RED Bloomfield Hills
Wed, 08/27/2014 - 11:40am
This is interesting but what would U of M score be if they had the same percentage of in state students as the other State Universities. Why are we investing Michigan tax dollars to educate out of state students who return to there home state for employment.
Mike Wilkinson
Wed, 08/27/2014 - 11:45am
Interesting question. The schools don't report ACT scores of in state vs. out state. Here's the out-state percentages for a few Michigan schools: UM, 42 percent; MSU, 27 percent; Michigan Tech, 28 percent; Central Michigan, 6 percent.
Jim L
Wed, 08/27/2014 - 3:53pm
The issue of investing MI tax dollars to educate out of state students doesn't bother me so much.

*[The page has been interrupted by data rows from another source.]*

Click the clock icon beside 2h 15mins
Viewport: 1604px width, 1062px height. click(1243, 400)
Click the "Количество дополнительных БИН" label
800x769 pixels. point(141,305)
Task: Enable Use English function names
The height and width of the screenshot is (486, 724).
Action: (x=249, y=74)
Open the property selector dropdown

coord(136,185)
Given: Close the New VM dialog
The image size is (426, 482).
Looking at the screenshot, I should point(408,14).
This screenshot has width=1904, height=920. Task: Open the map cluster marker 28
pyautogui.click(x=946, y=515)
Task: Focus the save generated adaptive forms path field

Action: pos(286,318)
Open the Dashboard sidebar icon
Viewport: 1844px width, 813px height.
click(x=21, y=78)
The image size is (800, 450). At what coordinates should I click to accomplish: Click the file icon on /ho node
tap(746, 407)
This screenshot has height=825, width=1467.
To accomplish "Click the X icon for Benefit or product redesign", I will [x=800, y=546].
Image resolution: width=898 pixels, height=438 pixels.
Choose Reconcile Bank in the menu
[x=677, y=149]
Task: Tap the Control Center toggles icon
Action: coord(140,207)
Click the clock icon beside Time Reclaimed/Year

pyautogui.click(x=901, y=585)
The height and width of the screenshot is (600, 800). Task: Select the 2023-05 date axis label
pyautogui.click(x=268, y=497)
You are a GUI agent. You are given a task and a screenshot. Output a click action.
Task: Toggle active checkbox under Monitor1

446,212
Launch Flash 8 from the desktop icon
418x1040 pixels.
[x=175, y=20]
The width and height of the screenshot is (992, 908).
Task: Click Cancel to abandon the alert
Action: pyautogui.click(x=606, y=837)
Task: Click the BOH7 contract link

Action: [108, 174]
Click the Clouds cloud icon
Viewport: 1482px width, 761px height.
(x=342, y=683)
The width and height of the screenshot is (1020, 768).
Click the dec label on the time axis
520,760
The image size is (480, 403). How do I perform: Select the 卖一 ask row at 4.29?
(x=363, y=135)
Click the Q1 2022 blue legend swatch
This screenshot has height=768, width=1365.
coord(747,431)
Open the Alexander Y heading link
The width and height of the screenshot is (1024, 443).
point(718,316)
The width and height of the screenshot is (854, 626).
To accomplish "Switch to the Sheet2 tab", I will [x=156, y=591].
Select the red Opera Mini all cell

After all the OOS student pays far more in tuition as well they should. The more important emphasis should be on retaining the talent once it graduates. There are as many "in state" students that leave after graduation because the opportunities don't appear to be here.
Thu, 08/28/2014 - 12:55am
Does a higher ACT score = more talented student applicant or does a higher ACT score = a student who learned how to take the ACT better? Standardized testing exists for a good reason but media outlets like this should be cautious before making such implications.
Thu, 08/28/2014 - 11:19pm
Could it be as simple as UofM has been doing a better job of branding which has brought them to the attention of the parents who have high expectations for their children at least for the undergraduate programs?
Sun, 08/31/2014 - 7:02am
Can someone explain why so many students in Michigan can't pass the Michigan test for teacher certification? For the July 12 test only 76% passed reading, 38% math, and 23% writing. This is across the state! There should be 2 different tests for math- one for math majors and one for non-majors. Someone who could be an excellent elementary teacher doesn't have a chance!